Half of the team worked on resuscitating the baby for the next several minutes with no improvement, while the other half helped Joycie through third stage labour (placenta delivery), which also proved somewhat difficult.
The team continued working, while also praying for a miracle, and the baby girl finally began to breath. Even still, she was showing very few signs of vitality and had not yet cried.
The women—Joycie’s aunties and sisters—who were gathered in the room began to pray along with our team: Please God, make the baby cry. Twenty seconds later the baby began to cry, which of course caused the whole roomful of women to erupt into tears of joy and relief – crying right along with that beautiful baby.
It was a miracle – a happy, happy miracle.

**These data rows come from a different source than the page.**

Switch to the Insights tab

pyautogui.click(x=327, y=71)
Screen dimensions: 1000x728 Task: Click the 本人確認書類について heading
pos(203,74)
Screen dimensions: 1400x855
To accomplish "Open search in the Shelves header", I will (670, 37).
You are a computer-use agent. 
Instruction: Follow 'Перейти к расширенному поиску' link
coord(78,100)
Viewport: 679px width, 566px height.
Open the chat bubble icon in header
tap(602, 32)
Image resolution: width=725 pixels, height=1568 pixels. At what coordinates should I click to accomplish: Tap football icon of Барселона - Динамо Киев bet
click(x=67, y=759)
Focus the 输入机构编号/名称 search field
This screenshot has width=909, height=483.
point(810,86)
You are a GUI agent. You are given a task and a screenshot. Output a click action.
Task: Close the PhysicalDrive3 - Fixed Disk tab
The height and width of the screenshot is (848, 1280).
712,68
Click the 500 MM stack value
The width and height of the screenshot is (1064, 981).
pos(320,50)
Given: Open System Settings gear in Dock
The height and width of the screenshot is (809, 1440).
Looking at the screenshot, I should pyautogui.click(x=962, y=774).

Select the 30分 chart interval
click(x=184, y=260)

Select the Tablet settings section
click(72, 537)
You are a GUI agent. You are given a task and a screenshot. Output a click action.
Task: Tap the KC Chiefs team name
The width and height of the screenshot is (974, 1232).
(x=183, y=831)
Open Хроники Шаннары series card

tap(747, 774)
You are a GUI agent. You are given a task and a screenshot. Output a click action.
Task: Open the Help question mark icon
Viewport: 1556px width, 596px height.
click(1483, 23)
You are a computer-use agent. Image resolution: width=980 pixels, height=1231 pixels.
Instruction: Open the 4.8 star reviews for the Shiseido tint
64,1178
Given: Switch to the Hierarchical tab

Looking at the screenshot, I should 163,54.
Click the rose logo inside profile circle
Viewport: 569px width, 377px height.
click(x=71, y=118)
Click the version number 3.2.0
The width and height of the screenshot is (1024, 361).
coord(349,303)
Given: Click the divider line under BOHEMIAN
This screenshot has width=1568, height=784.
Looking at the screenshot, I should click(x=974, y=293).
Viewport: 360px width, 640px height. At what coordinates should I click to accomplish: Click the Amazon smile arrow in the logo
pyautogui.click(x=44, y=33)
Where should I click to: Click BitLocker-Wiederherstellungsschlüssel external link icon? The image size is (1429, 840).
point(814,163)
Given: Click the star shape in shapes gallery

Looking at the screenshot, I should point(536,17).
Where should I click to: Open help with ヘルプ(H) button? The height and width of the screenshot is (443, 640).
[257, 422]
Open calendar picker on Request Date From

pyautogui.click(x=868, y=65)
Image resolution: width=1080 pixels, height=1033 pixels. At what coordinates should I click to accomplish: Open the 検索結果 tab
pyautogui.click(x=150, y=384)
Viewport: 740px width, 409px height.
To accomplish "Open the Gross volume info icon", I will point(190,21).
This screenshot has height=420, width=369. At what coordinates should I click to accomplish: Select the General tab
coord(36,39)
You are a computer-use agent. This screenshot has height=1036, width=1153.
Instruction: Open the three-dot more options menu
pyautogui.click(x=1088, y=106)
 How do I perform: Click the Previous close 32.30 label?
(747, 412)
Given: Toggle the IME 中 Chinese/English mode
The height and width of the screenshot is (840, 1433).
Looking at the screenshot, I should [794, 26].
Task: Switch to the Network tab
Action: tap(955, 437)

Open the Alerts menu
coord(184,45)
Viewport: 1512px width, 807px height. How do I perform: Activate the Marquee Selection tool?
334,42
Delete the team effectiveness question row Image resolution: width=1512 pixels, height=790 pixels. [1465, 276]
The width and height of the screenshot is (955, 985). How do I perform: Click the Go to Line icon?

Not long after the baby girl was born she was named Naomi, after our own midwife Naomi Colwell. And although both mother and baby had a difficult labour and delivery, the outcome was a wonderful one and our team was thrilled to be a part of saving this little girl’s life.
As things settled down during the days following baby Naomi’s birth, we learned that Joycie and her husband come from Miruwo, a village that we visited the year before. We also learned that she is the sister of Bokoro, who we helped last year in childbirth when she had a retained placenta, posing a serious risk of postpartum haemorrhage. (Bokoro is the woman who helped us first discover that giving birth in the bush is common in this part of the world.)
Childbirth continues to carry great risk for the women (and their babies) of this remote region in the Western Province of Papua New Guinea where there is little access to medical help if something goes wrong. Joycie has already delivered one son who was lost in childbirth; we are so glad that her baby girl’s story has a different ending.
“I am totally overwhelmed that I could be a part of this miracle,” shared Naomi after the event. “It was a scary situation with a beautiful outcome.”